The Short Type 166 was a 1910s British two-seat reconnaissance, bombing and torpedo-carrying folder seaplane, designed by Short Brothers.

==Development==
The Short Type 166 was designed as a 'folder' aircraft to operate from the Ark Royal as a torpedo-bomber. Six aircraft, known within Shorts as the Type A, were originally ordered before the outbreak of World War I, and were assigned the Admiralty serial numbers 161 to 166. As was normal at the time, the type was designated the Admiralty Type 166, after the naval serial number of the last aircraft in the batch. Sometimes, the aircraft are referred to as the Short S.90 (S.90 was the manufacturer's serial number of the first aircraft, naval serial 161).
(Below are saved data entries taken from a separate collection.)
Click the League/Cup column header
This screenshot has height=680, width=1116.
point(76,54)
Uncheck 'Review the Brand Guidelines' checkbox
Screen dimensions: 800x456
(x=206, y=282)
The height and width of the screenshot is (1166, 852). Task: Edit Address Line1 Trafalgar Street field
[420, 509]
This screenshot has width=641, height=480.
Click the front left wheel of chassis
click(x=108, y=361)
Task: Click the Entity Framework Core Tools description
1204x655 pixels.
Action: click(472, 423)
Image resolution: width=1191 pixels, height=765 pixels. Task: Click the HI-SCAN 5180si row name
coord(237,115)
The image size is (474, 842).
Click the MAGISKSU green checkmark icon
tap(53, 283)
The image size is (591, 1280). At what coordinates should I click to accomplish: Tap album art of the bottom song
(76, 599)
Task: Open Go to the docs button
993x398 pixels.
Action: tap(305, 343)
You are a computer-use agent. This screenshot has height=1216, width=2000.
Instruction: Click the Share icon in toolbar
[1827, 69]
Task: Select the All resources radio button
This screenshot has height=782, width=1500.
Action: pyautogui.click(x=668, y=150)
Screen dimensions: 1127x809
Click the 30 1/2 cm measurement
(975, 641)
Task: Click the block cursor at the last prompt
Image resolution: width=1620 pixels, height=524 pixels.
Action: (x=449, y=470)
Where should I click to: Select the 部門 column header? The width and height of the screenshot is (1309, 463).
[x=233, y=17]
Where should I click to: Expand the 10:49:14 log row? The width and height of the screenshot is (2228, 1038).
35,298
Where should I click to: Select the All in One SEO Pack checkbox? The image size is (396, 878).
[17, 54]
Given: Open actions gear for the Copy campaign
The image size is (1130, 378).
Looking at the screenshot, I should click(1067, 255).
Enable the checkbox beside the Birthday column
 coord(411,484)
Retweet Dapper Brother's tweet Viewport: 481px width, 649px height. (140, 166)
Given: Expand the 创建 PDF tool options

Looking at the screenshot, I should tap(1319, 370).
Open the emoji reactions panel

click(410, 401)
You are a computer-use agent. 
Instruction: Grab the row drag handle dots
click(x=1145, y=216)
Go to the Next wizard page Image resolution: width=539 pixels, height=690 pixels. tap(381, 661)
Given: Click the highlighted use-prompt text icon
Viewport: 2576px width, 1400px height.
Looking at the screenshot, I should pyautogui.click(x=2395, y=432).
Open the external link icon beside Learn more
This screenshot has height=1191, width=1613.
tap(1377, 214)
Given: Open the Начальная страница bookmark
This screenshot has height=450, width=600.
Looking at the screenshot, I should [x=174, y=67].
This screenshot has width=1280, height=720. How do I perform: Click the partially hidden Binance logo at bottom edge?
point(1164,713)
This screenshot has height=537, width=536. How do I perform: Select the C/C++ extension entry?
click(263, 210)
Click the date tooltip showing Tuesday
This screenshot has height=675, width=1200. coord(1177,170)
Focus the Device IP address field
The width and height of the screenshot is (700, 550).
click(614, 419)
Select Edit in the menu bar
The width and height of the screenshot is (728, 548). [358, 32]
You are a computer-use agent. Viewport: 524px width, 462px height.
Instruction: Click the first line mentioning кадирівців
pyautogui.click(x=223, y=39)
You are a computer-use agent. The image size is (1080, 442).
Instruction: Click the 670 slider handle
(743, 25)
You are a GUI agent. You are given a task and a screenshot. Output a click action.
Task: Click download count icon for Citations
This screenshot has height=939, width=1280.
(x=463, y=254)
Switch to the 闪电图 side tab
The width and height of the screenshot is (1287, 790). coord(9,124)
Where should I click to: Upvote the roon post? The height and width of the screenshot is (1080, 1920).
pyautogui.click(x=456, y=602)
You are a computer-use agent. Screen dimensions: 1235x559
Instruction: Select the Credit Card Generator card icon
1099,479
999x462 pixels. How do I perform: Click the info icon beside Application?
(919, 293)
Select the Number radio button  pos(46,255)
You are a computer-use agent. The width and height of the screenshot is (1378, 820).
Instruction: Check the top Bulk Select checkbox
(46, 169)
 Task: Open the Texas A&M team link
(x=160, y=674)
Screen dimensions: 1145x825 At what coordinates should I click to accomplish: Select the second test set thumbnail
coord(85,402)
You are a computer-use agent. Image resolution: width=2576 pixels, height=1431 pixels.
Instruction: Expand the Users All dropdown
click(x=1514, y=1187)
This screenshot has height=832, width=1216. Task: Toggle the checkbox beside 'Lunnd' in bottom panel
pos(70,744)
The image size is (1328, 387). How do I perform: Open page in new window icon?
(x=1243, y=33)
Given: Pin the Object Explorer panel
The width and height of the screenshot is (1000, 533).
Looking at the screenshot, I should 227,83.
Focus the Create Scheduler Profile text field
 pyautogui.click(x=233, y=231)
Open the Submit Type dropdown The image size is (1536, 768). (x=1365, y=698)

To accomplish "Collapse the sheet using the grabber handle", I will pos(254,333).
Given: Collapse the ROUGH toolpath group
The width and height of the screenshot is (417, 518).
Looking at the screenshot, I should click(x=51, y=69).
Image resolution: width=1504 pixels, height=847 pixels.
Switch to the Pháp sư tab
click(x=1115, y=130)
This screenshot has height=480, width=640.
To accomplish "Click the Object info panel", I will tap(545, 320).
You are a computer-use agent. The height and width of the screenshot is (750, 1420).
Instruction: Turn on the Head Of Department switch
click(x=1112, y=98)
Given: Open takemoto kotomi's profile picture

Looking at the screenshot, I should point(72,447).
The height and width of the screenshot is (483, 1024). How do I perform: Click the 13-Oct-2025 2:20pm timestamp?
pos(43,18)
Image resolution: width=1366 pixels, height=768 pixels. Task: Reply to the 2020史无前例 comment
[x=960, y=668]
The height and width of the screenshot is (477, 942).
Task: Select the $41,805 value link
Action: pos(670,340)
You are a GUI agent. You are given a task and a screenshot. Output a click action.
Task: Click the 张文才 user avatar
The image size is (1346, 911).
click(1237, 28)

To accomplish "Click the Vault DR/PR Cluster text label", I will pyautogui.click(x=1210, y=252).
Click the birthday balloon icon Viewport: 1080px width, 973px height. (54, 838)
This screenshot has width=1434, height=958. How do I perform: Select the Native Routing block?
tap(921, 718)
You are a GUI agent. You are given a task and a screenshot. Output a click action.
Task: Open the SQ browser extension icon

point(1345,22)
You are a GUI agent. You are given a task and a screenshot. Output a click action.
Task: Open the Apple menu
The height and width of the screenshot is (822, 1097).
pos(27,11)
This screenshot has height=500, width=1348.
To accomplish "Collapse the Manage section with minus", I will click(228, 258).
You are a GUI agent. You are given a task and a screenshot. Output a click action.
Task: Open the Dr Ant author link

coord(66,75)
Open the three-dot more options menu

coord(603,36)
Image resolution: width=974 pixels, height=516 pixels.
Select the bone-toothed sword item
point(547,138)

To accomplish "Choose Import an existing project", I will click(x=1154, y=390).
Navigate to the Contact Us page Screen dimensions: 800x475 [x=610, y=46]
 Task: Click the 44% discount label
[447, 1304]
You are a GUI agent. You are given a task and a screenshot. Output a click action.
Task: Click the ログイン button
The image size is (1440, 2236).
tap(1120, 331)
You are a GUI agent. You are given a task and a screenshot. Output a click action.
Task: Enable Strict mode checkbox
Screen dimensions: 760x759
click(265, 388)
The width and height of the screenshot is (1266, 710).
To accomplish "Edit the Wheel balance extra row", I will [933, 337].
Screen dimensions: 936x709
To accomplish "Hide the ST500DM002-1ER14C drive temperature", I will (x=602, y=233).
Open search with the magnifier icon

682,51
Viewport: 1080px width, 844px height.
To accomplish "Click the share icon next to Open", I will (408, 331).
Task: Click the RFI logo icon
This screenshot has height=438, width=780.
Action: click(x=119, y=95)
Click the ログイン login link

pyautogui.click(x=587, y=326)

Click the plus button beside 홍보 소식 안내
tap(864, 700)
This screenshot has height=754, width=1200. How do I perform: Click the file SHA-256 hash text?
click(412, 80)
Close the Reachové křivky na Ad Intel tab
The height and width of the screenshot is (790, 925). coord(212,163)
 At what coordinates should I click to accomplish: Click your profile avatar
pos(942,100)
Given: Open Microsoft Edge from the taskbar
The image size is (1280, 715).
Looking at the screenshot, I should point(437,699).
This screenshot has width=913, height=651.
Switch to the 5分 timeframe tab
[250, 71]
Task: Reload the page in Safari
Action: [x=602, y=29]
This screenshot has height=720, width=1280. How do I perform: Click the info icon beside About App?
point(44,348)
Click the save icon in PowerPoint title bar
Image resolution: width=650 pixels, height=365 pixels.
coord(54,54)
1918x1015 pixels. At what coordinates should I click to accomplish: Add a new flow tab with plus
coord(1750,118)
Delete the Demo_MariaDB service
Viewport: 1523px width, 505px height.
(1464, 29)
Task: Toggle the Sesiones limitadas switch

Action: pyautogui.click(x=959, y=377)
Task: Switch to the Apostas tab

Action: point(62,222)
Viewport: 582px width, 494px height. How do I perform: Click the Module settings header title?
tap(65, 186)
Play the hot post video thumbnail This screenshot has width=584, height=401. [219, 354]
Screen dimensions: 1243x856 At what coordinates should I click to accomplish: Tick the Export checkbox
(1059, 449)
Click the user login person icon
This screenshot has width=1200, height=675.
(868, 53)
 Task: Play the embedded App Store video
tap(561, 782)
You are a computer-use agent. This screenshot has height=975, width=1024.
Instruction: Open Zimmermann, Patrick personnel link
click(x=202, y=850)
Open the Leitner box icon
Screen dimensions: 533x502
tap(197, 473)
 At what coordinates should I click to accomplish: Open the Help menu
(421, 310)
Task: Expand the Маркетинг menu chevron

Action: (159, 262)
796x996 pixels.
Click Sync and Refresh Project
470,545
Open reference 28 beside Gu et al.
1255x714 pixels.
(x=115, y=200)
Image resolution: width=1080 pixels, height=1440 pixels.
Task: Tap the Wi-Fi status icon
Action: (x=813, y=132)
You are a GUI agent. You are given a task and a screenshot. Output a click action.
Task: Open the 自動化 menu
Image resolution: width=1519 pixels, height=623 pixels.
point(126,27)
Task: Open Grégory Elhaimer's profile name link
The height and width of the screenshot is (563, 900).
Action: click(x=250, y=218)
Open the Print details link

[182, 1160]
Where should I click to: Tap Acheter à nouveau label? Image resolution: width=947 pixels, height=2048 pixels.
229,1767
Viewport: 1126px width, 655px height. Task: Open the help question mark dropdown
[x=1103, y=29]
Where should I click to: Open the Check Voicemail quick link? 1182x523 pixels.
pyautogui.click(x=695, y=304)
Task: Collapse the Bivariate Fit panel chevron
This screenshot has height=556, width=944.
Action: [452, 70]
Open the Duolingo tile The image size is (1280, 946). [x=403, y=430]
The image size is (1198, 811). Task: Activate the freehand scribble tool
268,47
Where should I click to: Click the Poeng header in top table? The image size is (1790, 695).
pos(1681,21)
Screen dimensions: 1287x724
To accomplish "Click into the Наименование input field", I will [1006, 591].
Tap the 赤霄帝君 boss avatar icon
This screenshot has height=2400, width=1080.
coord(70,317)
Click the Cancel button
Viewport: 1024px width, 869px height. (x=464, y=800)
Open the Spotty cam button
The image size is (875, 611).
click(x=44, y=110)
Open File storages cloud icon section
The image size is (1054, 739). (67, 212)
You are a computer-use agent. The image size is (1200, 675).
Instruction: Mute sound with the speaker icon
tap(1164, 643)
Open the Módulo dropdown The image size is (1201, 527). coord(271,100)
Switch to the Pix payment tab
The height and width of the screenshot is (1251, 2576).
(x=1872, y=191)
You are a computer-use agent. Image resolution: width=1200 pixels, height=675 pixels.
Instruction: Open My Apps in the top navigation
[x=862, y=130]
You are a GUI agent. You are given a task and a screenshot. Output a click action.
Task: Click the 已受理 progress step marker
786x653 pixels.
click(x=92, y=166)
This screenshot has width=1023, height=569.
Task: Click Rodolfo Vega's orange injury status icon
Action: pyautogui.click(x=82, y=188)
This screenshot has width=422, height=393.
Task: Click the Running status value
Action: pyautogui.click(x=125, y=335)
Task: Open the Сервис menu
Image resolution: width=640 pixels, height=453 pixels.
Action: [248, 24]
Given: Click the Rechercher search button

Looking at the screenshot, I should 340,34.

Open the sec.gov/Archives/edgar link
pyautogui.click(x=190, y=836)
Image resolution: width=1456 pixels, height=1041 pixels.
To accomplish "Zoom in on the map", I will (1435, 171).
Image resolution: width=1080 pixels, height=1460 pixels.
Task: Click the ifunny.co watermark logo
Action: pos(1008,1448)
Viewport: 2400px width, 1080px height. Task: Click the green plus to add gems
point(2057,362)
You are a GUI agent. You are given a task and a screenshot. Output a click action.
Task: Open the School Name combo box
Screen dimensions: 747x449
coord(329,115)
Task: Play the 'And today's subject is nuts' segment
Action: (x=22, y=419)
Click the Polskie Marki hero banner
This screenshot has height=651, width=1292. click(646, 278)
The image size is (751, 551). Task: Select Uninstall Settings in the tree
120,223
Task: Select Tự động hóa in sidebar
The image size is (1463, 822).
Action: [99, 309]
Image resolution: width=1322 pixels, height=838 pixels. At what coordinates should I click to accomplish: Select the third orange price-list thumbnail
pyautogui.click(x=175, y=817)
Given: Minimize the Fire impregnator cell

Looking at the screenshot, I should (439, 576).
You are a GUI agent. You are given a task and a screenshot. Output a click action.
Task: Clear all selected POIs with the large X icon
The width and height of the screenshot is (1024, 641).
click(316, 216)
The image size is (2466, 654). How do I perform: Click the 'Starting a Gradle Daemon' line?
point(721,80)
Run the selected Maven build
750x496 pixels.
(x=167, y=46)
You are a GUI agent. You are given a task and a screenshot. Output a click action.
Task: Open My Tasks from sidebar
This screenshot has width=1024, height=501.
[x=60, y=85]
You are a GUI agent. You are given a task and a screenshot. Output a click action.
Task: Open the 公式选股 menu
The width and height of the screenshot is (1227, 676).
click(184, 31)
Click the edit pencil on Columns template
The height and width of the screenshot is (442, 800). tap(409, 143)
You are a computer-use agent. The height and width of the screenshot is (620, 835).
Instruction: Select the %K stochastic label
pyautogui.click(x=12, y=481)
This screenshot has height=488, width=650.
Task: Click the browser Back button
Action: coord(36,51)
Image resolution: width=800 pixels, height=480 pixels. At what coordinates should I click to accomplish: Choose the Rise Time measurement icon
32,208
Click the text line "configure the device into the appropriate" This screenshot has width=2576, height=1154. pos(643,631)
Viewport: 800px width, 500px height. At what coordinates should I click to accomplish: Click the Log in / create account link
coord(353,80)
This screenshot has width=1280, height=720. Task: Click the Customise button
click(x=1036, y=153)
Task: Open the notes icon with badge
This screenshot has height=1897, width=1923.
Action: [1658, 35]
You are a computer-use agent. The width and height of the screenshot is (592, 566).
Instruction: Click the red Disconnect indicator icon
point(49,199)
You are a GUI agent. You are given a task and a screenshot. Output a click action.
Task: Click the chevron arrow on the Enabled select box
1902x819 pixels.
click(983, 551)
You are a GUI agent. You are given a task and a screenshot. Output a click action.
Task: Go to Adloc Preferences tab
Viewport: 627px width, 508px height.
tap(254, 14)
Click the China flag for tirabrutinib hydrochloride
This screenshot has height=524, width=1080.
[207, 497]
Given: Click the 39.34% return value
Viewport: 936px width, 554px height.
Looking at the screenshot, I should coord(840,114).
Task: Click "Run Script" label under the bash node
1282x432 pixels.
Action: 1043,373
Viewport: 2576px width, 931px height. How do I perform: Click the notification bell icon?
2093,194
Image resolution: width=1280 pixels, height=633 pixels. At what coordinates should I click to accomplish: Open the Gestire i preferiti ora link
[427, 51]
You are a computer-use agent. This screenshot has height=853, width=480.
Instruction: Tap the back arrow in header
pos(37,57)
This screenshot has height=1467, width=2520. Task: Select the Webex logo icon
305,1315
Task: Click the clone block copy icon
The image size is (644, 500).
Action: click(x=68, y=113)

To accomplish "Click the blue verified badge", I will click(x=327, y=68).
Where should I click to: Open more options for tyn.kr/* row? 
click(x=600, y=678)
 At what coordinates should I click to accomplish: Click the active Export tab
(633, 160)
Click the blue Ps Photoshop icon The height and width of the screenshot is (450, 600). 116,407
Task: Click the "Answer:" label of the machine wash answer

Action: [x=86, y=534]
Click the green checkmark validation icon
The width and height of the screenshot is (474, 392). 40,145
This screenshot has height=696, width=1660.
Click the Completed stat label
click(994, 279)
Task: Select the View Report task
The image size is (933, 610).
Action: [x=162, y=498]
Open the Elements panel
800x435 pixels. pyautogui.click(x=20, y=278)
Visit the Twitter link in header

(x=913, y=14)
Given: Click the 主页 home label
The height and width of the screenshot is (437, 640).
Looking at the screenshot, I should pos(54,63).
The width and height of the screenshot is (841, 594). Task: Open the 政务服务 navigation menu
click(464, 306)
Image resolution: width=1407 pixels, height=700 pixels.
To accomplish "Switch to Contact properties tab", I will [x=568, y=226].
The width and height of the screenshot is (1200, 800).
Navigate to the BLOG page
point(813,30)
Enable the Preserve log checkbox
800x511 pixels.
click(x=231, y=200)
The Type 166 was similar to the earlier Short Type 136, but slightly larger, and was designed from the start as a torpedo carrier, although it was never used in that rôle.

==Design==
The Type 166 was a two-bay biplane with twin wooden pontoon floats, with a water rudder fitted to the tail float, plus a stabilizing float mounted near the wingtip under each lower wing. It was powered by a nose-mounted 200 hp (149 kW) Salmson engine.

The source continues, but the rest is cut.